* Exercise instructions:
Below are the records; how many of their lines contain "agent"? Reply only with that figure.

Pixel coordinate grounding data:
* * *

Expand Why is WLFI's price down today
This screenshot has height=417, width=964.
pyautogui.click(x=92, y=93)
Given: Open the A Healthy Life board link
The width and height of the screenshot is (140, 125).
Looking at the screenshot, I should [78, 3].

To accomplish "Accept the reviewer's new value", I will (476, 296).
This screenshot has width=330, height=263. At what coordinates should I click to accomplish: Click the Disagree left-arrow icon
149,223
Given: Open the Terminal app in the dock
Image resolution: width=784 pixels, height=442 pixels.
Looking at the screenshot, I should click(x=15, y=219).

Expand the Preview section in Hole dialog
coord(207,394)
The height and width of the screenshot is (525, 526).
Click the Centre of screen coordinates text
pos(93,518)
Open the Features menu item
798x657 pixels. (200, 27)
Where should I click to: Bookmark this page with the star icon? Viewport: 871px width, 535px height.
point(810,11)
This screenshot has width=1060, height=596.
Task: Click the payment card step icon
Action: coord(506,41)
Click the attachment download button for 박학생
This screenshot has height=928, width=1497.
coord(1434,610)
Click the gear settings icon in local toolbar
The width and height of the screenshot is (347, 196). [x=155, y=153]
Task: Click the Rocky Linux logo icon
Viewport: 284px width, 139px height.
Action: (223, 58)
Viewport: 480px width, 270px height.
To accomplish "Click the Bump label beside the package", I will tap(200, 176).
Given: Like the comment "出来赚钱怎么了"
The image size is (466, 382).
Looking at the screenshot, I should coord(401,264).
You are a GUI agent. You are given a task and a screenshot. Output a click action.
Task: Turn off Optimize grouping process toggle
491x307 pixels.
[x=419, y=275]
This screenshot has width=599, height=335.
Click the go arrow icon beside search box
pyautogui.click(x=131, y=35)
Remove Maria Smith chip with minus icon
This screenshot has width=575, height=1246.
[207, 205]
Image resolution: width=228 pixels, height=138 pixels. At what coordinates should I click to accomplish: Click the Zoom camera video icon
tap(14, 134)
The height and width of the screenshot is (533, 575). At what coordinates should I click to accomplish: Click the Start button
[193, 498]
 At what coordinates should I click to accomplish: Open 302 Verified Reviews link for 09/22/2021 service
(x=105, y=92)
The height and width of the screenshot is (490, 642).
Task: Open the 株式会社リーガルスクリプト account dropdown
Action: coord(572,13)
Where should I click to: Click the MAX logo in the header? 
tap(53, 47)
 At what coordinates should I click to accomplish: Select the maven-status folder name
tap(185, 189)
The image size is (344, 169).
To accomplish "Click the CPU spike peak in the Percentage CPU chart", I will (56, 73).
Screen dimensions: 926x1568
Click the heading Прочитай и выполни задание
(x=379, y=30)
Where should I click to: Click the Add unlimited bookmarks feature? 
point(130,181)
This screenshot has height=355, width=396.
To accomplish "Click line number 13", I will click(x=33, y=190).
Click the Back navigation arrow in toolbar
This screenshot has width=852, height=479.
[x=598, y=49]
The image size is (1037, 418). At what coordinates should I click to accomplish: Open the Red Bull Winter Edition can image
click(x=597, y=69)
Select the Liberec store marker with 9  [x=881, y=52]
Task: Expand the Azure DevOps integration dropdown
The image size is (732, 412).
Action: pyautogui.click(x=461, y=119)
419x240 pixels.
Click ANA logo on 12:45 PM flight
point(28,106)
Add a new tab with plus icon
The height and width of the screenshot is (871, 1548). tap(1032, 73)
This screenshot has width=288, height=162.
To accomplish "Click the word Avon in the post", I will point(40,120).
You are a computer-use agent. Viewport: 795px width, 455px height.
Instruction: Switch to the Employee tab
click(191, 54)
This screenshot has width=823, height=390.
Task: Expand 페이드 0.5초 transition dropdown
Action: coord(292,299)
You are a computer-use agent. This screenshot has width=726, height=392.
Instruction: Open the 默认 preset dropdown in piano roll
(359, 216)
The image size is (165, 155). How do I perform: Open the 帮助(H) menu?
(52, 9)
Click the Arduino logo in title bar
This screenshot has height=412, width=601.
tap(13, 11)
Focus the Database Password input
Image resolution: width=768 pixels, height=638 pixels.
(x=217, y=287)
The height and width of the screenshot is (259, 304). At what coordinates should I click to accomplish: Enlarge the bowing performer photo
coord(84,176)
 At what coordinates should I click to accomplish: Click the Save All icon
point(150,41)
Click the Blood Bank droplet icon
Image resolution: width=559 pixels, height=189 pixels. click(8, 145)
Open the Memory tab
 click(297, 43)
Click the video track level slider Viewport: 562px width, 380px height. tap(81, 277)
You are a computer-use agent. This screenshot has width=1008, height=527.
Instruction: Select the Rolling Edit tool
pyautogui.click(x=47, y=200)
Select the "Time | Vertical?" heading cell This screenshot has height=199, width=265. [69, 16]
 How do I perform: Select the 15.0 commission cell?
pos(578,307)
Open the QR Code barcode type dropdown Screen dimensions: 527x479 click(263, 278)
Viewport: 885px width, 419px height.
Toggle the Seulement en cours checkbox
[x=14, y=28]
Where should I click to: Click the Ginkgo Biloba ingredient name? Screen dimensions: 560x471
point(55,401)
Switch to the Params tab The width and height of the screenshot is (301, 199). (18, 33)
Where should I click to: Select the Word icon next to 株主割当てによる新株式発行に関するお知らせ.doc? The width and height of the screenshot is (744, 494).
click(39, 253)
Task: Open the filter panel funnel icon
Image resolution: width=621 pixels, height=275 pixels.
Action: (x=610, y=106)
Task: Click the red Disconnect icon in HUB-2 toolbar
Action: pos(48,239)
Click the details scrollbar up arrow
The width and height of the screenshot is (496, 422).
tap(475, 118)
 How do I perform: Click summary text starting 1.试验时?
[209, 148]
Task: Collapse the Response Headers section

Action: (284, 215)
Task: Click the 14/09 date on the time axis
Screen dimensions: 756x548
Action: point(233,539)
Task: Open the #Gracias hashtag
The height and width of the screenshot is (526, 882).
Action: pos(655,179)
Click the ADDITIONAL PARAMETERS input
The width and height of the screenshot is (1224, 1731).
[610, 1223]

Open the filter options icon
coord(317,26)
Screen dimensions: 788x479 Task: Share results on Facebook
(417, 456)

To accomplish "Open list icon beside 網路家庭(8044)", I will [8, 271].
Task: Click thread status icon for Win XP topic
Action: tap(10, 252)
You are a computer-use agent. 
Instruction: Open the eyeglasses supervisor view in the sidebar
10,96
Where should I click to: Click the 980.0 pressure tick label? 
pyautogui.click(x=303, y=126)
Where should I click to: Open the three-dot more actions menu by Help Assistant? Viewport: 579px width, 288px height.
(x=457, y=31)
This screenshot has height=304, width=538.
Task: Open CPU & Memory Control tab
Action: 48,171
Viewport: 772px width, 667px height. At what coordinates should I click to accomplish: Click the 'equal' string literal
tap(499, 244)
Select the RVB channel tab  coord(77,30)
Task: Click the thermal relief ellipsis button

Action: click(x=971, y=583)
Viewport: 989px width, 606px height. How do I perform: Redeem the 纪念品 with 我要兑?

* * *

* Worked solution:
5